New Mexico's Medical Pot Program Has Slow, Cautious Start
Newly licensed by the state to produce and distribute medical marijuana, Goodman must decide which strains he will grow in a steel-doored industrial building somewhere in Santa Fe County that will soon be converted into a high-tech indoor greenhouse.
"Every one is different," Goodman said of the brownish buds in plastic bags. "It's like wine."
While California confronts a proliferation of pot shops and Colorado wrestles with regulations, New Mexico is slowly and quietly breathing life into a 2007 law that allows patients with certain medical conditions to get relief from marijuana.
The first state to license producers, New Mexico gave the OK to one nonprofit in March and four others last week.
Patients with a qualifying condition - there are 15 - must get recommendations from medical providers, apply to the Department of Health, then, if they are approved, reapply each year.
There were 755 approved patients as of last week, according to the state agency.
"This is medical marijuana," said Goodman, who submitted 100 pages of plans to the department to get licensed. "This is not de facto legalization."
The licensing of four new nonprofits is welcome news to patients. The first provider ran out of marijuana shortly after it began distribution in July, and wasn't expected to have more for months.
With each producer limited to 95 plants, there was no way for one nonprofit to keep up with the growing demand as more patients were certified.

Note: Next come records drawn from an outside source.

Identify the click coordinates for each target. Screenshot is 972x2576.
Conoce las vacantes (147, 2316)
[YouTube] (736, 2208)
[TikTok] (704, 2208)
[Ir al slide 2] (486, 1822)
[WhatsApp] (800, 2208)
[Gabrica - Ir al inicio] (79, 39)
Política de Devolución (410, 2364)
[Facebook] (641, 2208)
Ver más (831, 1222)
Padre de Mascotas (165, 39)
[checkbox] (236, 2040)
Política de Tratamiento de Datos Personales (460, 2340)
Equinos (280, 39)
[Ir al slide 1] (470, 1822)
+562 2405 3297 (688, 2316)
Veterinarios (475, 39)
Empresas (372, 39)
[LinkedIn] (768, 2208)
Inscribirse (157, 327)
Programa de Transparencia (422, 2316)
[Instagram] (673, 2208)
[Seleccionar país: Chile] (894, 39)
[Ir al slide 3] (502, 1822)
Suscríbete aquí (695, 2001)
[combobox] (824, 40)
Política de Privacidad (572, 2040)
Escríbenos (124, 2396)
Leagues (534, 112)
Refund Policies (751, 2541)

The medical cannabis program, as the department refers to it, "will continue to proceed carefully ... so we can meet the needs of our patients while not creating an excess supply," Health Secretary Dr. Alfredo Vigil said when he announced the latest licensing.

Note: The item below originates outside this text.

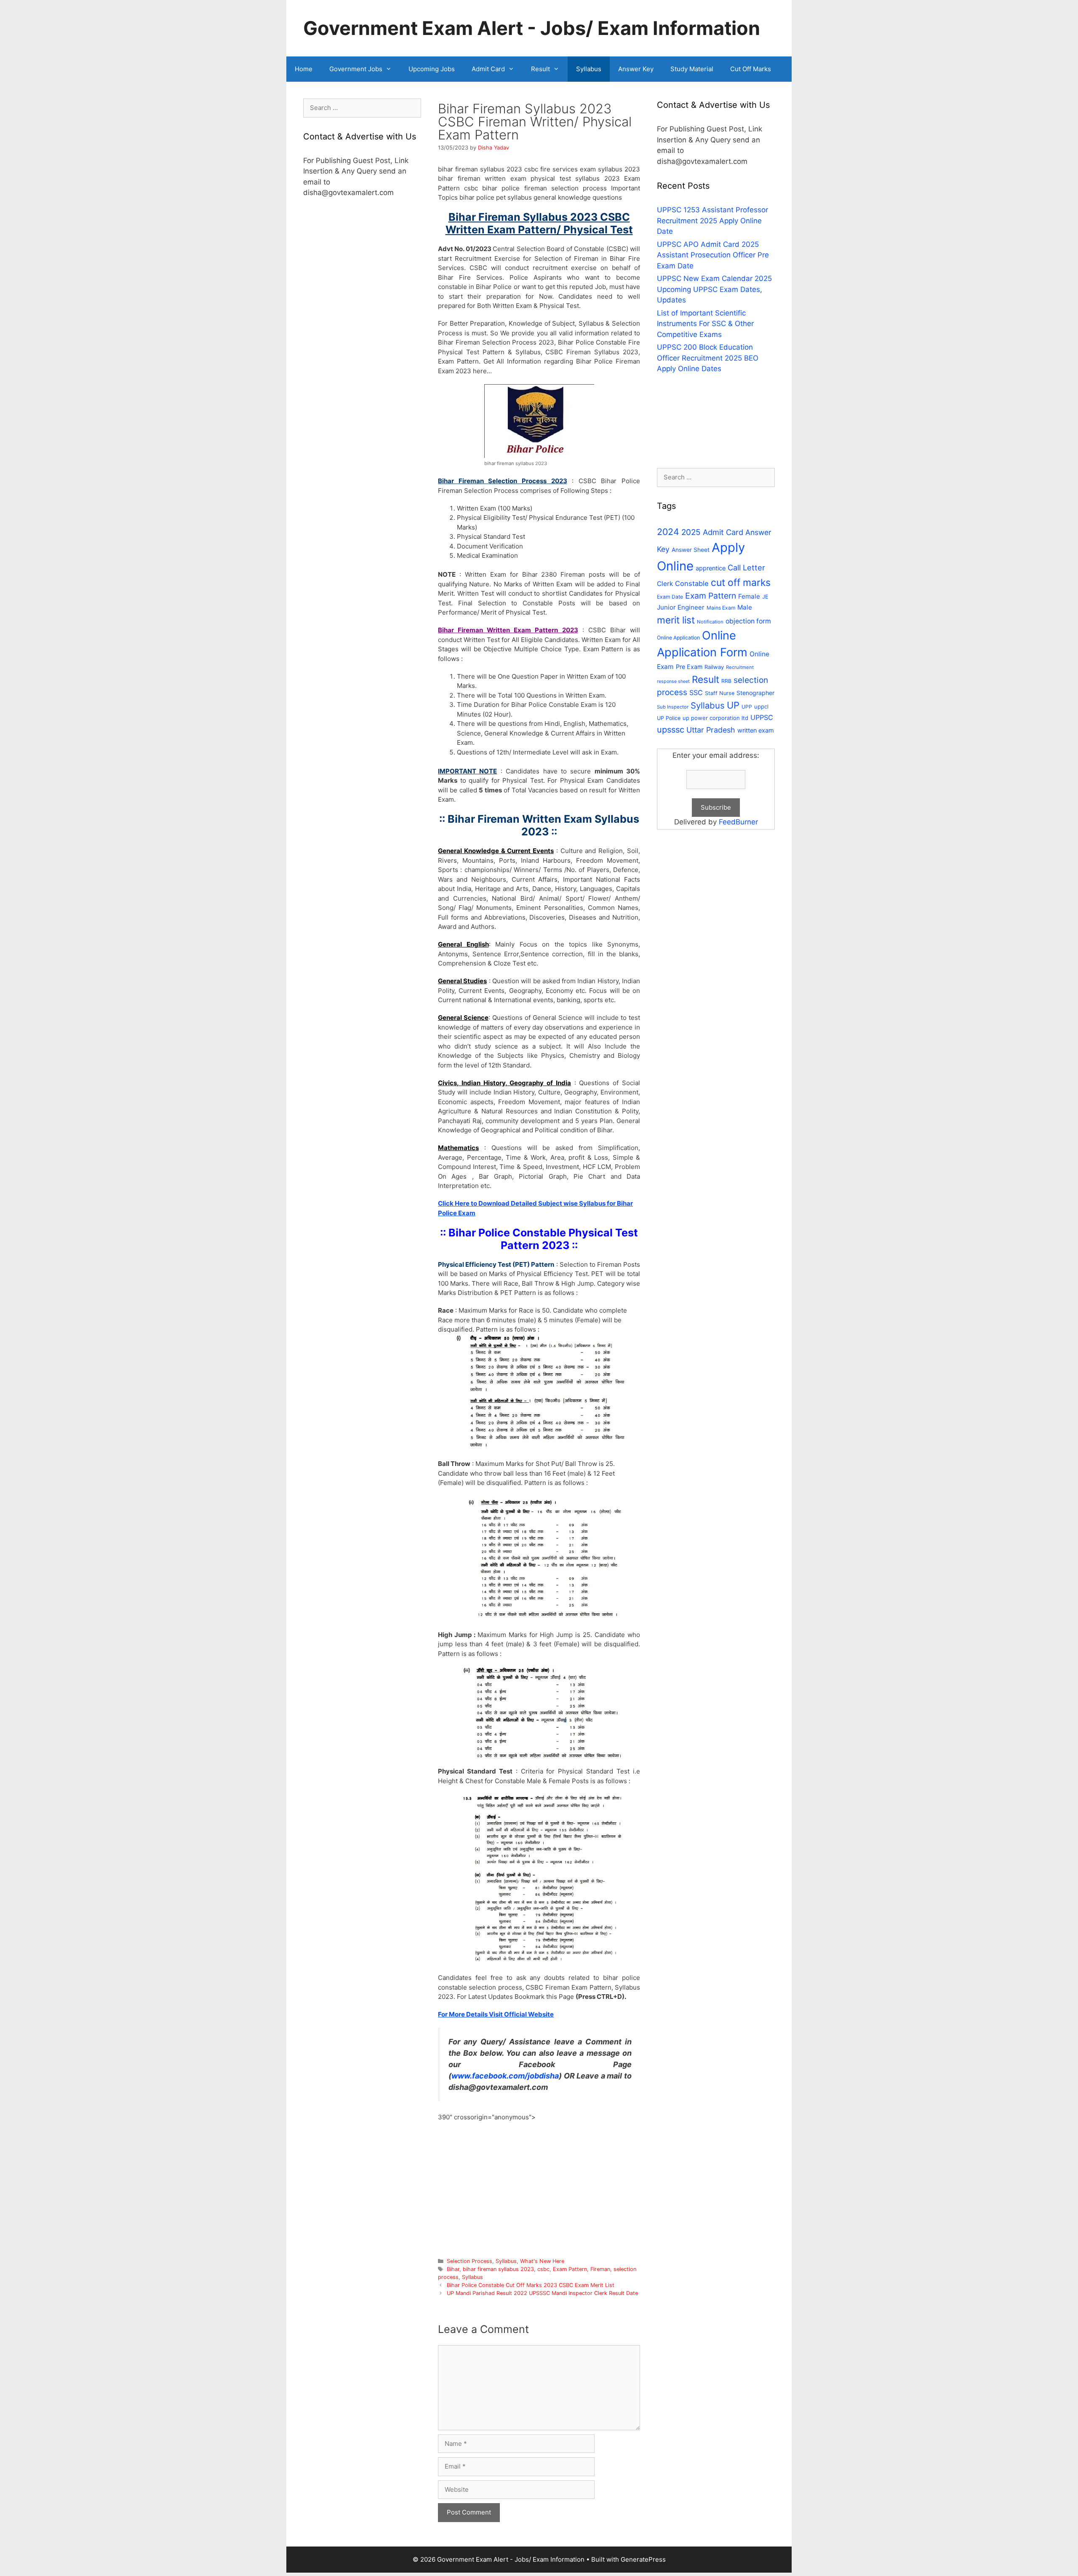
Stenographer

The department doesn't disclose the names of patients or producers, saying it wants to ensure their safety.
Goodman, who came forward on his own, isn't critical of the department's policy but says he thinks patients and producers should be forthright.

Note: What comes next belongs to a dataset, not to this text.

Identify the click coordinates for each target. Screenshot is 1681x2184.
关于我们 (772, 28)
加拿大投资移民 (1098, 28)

"I think the faster we move away from a paranoid drug dealer model to a normal business model, the better it's going to be," he said. "It's like coming out of the closet. If people are not out of the closet, nothing changes."
Goodman arrived in New Mexico in the late 1960s and lived briefly at the famed New Buffalo community in Taos, inspiration for the commune scene in the film "Easy Rider." He started Arius Tile in 1972.
He is also a registered medical marijuana patient, who says he smokes occasionally for post traumatic stress disorder stemming from a fatal automobile accident in 1992. He said marijuana helped him shake his longtime reliance on prescription anti-anxiety and anti-depression drugs and "became a medicine for me."
He sees providing medical marijuana as a public service. His nonprofit, NewMexiCann, plans to do patient outreach and advocacy.
"Whether they buy from us it doesn't matter. We believe in medical marijuana," he said.
He hopes to be able to begin distribution as early as February. He'll make deliveries to patients, rather than have a dispensary.
The health department estimates each producer should be able to supply about 100 people. Of the 755 approved patients, more than 200 have been authorized to grow their own marijuana.
Reena Szczepanski, director of Drug Policy Alliance New Mexico, who lobbied for the law, said the state-licensed production provision grew out of concerns of patients who didn't want to get the state's OK to use the drug then be forced to buy it illegally. It became a model for other states, she said.
Maine voters recently approved state-licensed dispensaries, and Rhode Island allows three nonprofit pot shops.
Szczepanski said it remains to be seen whether New Mexico's supply and distribution system will be adequate and workable.
"But the whole point of having a regulated system is we can find out these things," she said.